The application of Cr-free Cu-based catalysts in ester hydrogenolysis is a modern environmentally-friendly research approach. The comprehensive study of four supported Cu-based catalysts was performed using 8 wt % of Cu loaded on Al2O3, ZnO, TiO2 and ZrO2 supports by an impregnation method. Using XRD, H2-TPR, BET, pyridine-TPD, CO2-TPD and N2O-RFC methods, the effect of the support on the formation of Cu-nanoparticles was described. Al2O3 was evaluated as the support ensuring the highest nanoparticles dispersion, while Cu nanoparticles in Cu-TiO2 were liable to sintering. The catalysts were tested in dimethyl adipate hydrogenolysis, where the catalyst performance and activity (TOF) were evaluated and Cu-ZrO2 showed the best results. A correlation between the number of acid-base sites and the catalyst selectivity was revealed and the catalyst effect on the formation of various by-products was described. The intrinsic selectivity to hydrogenolysis products was found to decrease with the increasing acid-base character of the supports whereas the selectivity to transesterification and cyclization products increased.

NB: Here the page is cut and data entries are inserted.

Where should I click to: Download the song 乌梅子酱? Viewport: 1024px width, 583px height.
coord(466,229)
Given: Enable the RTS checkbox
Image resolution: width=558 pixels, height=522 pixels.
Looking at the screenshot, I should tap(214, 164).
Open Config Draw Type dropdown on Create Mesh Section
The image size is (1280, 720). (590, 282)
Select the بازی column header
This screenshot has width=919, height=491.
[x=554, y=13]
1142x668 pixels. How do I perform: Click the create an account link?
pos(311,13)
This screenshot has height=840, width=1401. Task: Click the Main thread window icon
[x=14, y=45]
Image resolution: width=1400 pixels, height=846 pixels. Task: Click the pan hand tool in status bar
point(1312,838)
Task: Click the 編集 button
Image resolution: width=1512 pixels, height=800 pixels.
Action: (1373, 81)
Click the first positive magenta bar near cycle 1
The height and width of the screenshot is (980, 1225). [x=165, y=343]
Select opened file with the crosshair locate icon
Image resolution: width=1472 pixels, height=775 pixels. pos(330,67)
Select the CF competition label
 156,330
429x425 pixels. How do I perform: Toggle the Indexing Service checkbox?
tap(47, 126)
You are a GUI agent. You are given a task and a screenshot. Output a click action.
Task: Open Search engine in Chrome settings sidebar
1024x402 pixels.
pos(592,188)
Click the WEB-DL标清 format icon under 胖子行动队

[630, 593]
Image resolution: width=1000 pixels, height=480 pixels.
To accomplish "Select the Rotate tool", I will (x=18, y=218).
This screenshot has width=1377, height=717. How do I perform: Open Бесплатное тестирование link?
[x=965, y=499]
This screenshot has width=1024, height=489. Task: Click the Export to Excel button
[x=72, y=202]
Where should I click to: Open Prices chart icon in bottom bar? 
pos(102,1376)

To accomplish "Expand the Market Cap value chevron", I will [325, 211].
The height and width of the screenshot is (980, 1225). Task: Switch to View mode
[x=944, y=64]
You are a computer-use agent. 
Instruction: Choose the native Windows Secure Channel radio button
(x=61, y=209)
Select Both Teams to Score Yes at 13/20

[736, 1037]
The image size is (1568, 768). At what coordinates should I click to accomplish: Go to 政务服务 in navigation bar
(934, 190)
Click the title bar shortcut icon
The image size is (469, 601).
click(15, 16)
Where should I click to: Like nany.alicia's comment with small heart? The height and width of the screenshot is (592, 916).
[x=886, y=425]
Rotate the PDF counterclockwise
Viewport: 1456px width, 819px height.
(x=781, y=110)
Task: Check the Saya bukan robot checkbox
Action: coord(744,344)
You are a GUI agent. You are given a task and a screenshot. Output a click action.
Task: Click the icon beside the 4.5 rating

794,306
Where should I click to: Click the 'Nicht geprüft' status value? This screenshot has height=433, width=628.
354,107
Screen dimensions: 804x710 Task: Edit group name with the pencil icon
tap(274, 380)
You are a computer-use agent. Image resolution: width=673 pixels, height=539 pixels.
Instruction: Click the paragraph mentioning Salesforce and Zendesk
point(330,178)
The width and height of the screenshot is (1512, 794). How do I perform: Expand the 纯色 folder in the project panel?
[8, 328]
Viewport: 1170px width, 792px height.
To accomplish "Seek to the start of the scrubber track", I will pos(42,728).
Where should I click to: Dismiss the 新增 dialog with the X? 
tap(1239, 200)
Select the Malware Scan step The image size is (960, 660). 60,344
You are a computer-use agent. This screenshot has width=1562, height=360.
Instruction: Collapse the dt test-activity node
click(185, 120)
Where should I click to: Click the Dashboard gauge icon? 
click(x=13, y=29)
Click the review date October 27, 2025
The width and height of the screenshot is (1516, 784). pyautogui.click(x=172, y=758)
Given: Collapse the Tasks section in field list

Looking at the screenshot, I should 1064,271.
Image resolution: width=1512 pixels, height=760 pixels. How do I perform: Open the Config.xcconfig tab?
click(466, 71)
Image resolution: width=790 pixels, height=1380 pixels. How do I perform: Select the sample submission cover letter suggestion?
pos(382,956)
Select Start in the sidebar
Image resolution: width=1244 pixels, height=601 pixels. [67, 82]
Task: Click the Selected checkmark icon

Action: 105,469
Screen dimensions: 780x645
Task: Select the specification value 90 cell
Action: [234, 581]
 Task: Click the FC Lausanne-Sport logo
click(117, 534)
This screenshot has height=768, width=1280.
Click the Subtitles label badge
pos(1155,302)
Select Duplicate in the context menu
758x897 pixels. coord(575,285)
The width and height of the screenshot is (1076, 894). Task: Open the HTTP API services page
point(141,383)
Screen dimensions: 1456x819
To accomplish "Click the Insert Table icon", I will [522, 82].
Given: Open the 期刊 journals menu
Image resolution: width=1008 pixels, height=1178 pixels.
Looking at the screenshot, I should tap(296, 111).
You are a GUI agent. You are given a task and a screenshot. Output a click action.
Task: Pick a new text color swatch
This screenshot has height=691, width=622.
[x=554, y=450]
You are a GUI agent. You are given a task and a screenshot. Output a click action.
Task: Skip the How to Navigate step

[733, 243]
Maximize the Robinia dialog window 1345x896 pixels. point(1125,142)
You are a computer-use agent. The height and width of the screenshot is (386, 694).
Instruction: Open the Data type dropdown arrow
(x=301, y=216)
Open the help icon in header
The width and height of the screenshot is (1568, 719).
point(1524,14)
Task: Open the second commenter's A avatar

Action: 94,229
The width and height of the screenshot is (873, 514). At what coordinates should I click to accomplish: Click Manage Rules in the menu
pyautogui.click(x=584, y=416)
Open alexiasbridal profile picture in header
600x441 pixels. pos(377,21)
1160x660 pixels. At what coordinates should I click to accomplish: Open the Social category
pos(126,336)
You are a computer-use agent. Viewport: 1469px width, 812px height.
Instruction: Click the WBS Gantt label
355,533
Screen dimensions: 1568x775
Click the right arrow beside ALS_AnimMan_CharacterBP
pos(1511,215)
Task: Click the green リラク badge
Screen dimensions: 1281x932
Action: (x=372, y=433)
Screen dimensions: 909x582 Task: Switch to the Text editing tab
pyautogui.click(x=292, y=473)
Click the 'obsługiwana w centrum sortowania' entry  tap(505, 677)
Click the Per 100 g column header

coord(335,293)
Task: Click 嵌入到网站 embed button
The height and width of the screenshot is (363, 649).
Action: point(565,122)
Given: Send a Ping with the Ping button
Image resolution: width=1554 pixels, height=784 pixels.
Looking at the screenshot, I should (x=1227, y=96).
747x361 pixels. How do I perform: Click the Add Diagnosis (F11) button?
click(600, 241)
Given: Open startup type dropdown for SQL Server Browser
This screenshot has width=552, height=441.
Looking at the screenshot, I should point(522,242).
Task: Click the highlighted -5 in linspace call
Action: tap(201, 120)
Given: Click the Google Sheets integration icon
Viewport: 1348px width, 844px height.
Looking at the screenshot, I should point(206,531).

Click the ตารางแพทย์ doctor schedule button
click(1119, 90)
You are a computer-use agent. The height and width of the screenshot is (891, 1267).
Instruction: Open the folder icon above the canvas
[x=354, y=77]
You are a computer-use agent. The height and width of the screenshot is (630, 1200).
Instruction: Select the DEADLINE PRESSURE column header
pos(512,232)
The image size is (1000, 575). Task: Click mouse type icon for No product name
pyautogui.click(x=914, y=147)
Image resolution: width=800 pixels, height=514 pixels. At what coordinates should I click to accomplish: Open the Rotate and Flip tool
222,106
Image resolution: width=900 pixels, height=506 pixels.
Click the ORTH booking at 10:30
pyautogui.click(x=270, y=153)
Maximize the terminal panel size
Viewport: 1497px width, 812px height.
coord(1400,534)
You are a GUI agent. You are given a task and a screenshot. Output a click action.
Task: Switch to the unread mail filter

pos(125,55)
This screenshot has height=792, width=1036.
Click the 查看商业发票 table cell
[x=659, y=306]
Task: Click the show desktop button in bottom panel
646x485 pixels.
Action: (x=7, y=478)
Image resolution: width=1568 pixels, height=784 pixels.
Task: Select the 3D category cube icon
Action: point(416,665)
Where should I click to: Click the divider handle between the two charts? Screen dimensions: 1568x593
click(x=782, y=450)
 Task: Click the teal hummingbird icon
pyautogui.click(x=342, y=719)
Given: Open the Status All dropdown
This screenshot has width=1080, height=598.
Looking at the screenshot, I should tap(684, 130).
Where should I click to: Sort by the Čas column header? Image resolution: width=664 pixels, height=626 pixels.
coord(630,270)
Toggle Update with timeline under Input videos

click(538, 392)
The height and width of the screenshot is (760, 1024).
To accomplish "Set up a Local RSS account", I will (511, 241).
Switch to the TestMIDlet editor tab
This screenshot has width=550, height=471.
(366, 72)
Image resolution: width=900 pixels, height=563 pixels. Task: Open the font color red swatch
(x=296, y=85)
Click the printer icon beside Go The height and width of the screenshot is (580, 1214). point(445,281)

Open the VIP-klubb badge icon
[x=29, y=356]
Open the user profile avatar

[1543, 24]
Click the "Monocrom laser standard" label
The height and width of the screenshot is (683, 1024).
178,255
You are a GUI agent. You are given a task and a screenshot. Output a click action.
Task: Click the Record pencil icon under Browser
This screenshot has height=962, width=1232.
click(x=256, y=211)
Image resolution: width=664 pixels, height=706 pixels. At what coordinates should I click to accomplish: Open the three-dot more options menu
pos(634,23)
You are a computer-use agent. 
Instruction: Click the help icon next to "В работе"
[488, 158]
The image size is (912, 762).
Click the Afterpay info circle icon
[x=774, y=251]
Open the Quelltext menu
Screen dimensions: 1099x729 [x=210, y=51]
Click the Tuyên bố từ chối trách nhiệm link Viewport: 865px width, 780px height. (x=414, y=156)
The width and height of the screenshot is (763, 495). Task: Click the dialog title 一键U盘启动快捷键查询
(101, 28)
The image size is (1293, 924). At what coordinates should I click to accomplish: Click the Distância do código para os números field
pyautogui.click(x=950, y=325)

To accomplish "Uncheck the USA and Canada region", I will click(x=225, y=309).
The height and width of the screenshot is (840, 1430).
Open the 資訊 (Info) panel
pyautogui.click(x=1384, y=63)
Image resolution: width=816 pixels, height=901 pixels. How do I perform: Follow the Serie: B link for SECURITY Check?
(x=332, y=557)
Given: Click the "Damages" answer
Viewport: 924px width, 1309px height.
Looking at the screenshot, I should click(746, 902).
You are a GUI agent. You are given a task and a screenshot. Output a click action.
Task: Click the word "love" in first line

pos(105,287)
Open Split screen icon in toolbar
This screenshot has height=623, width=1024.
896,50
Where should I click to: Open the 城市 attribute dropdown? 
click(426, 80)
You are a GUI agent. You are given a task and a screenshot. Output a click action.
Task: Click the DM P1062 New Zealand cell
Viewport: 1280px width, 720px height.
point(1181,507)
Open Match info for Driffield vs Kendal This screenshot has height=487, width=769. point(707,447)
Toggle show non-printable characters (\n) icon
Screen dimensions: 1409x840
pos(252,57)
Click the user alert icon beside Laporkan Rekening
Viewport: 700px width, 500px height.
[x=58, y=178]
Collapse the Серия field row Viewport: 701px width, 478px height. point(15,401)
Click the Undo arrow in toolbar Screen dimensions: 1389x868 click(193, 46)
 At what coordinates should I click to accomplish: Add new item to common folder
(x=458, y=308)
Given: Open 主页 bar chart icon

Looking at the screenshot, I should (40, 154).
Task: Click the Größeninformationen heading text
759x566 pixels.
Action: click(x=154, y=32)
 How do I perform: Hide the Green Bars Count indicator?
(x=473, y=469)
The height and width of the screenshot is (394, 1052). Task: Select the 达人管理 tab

The hydrogenolysis activity was not a simple function of the number of the surface copper atoms, but it was affected by the support nature and its properties.

Automated summary

The application of Cr-free Cu-based catalysts in ester hydrogenolysis is an environmentally-friendly research approach. This study investigated the performance of four different supported Cu-based catalysts on various supports. The results showed that Al2O3 support provided the best dispersion of nanoparticles, while Cu-TiO2 nanoparticles were prone to sintering. Cu-ZrO2 exhibited the best performance in the dimethyl adipate hydrogenolysis. Furthermore, the study revealed a correlation between the number of acid-base sites and catalyst selectivity.